§ What to produce: Please write out the data again, starting at the line that has "with [1075, 300]" and stopping after the line that has "great [577, 819]", with "glory" replaced by "honor". Leave everything else unchanged and give only those lines.

§ Records for processing:
>> START

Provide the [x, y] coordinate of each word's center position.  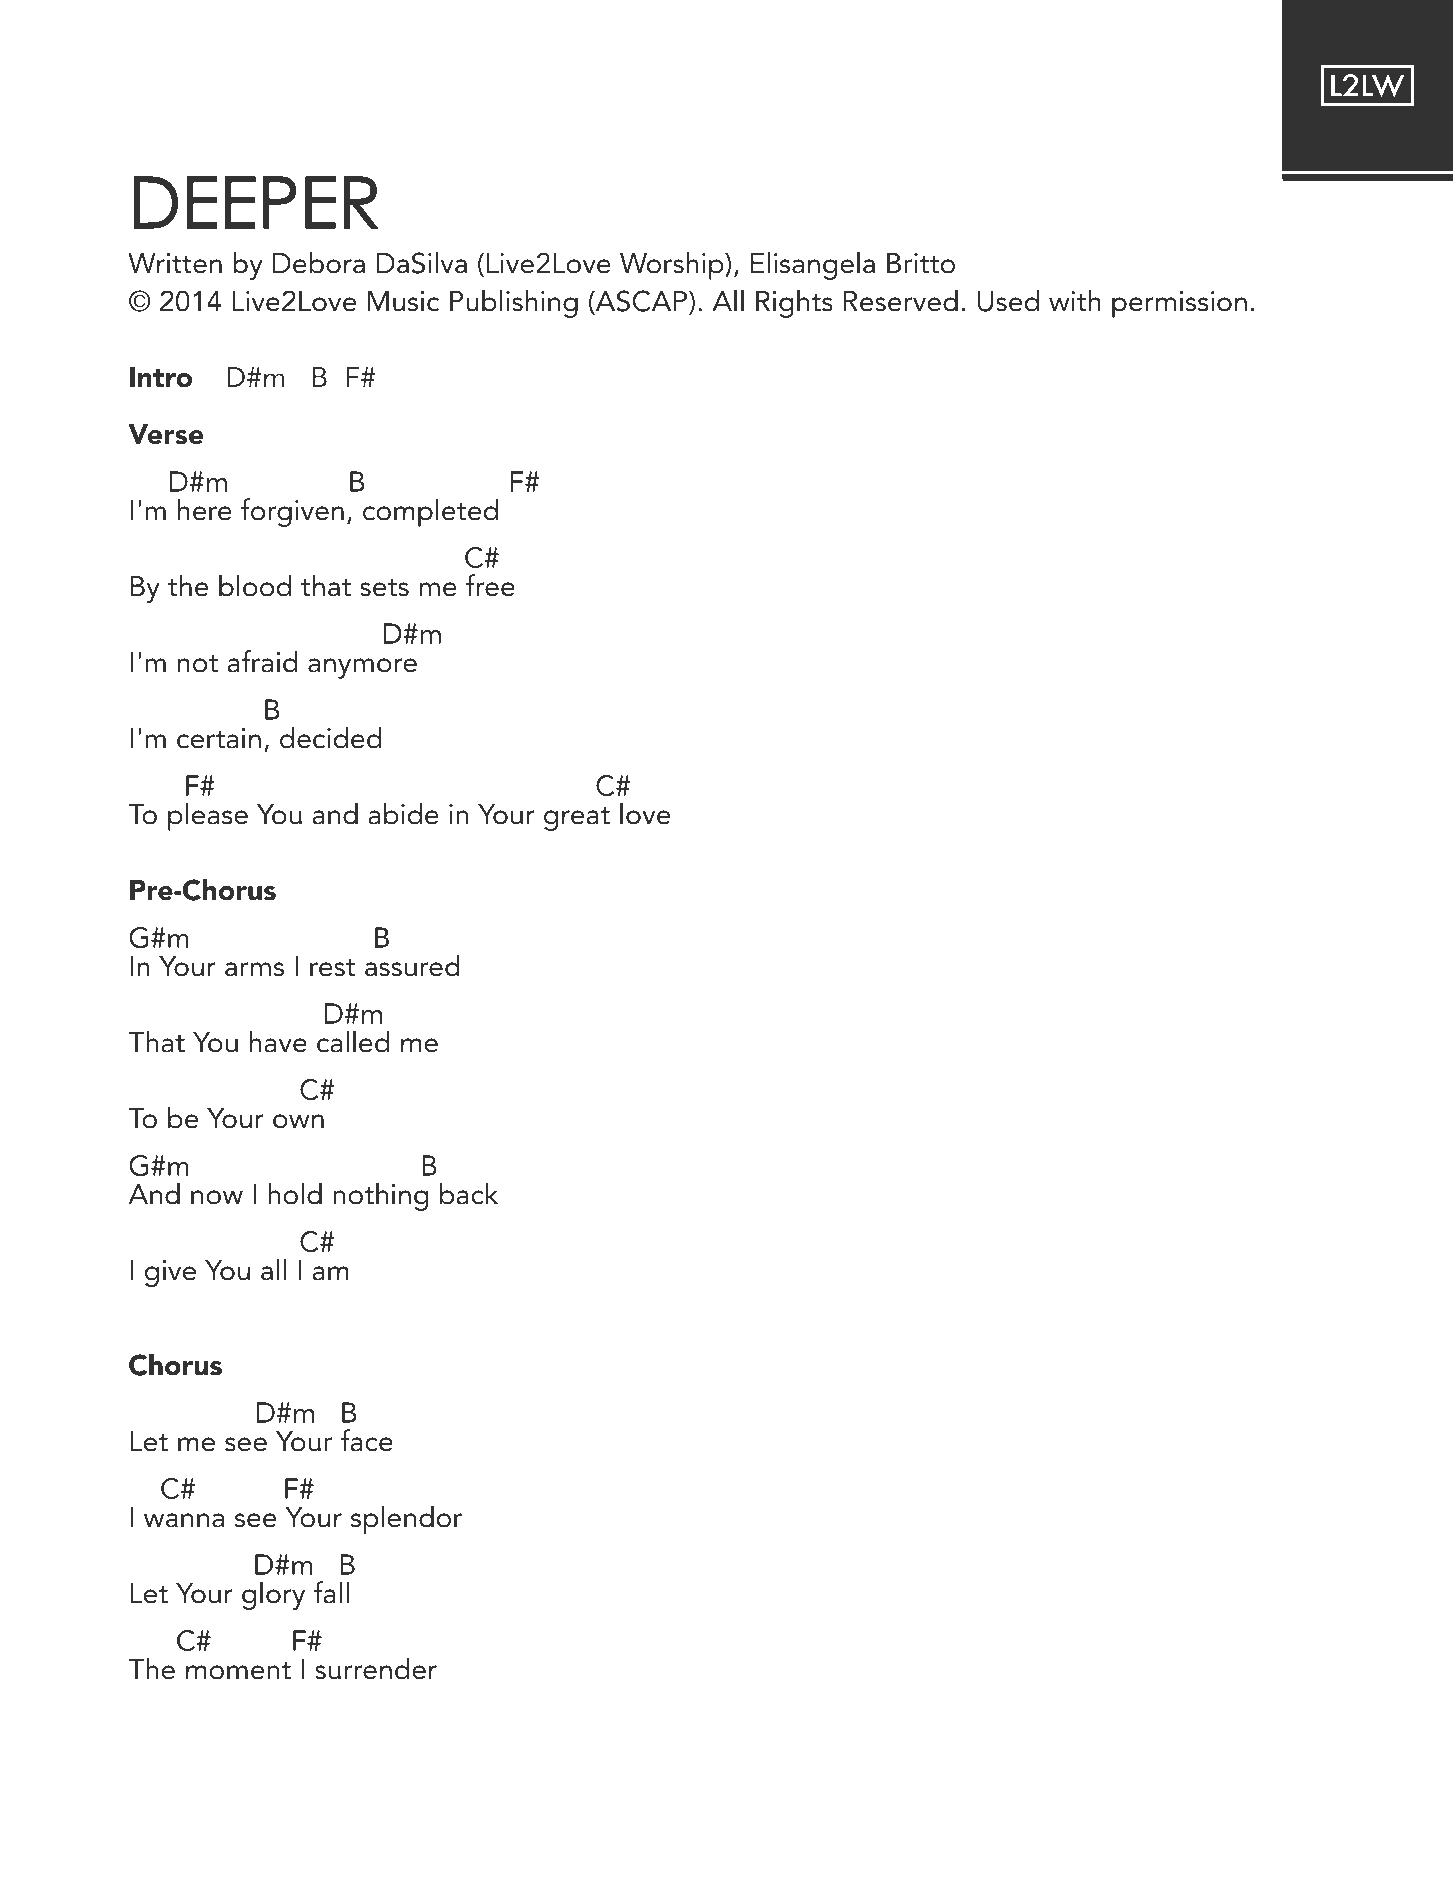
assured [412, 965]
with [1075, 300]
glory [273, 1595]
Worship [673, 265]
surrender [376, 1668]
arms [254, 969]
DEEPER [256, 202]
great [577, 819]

>> END
>> START

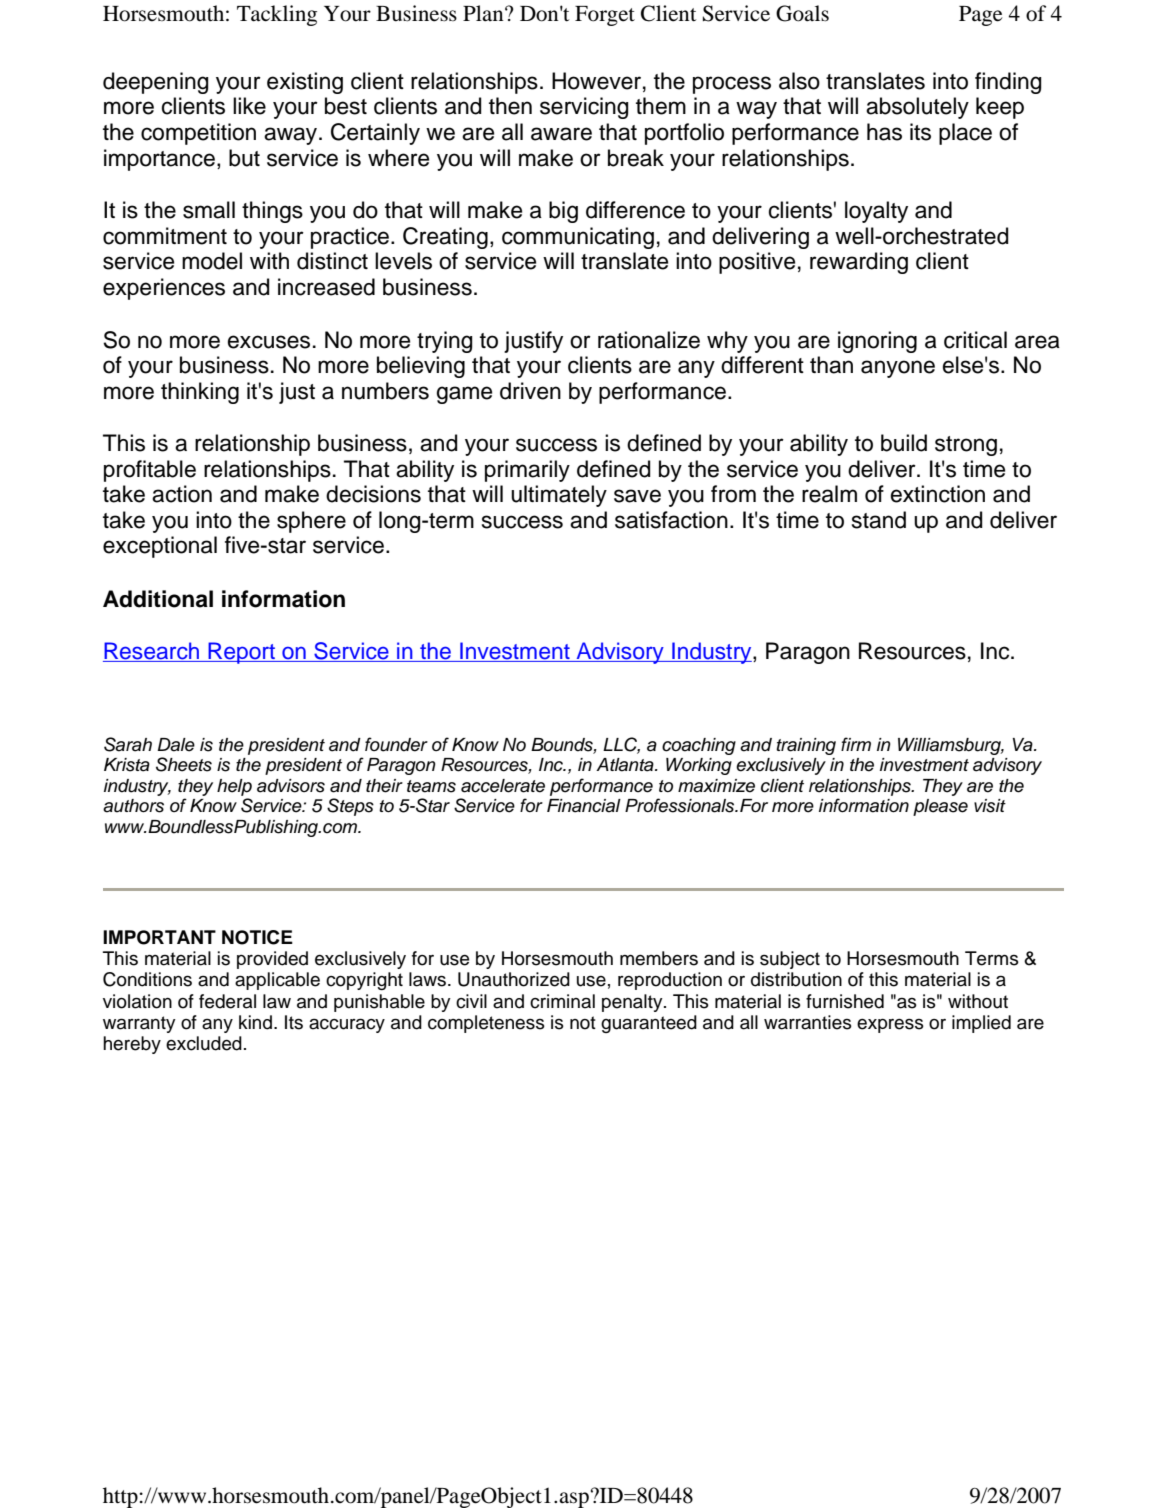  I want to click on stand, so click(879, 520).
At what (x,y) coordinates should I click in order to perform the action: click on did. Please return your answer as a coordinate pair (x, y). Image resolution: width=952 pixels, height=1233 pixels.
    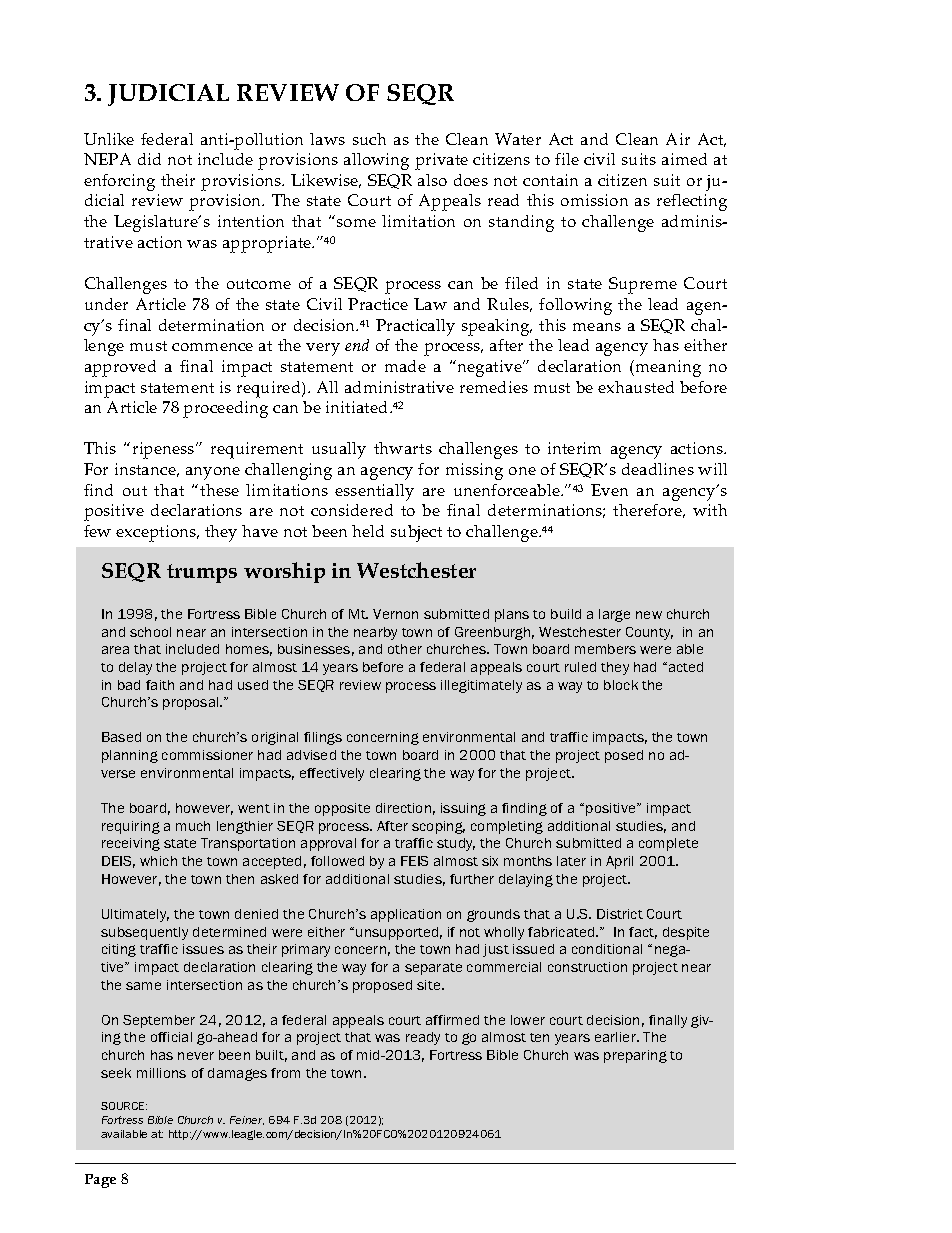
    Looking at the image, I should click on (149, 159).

>> END

§ Solution to this task:
with [1075, 300]
honor [273, 1595]
Worship [673, 265]
surrender [376, 1668]
arms [254, 969]
DEEPER [256, 202]
great [577, 819]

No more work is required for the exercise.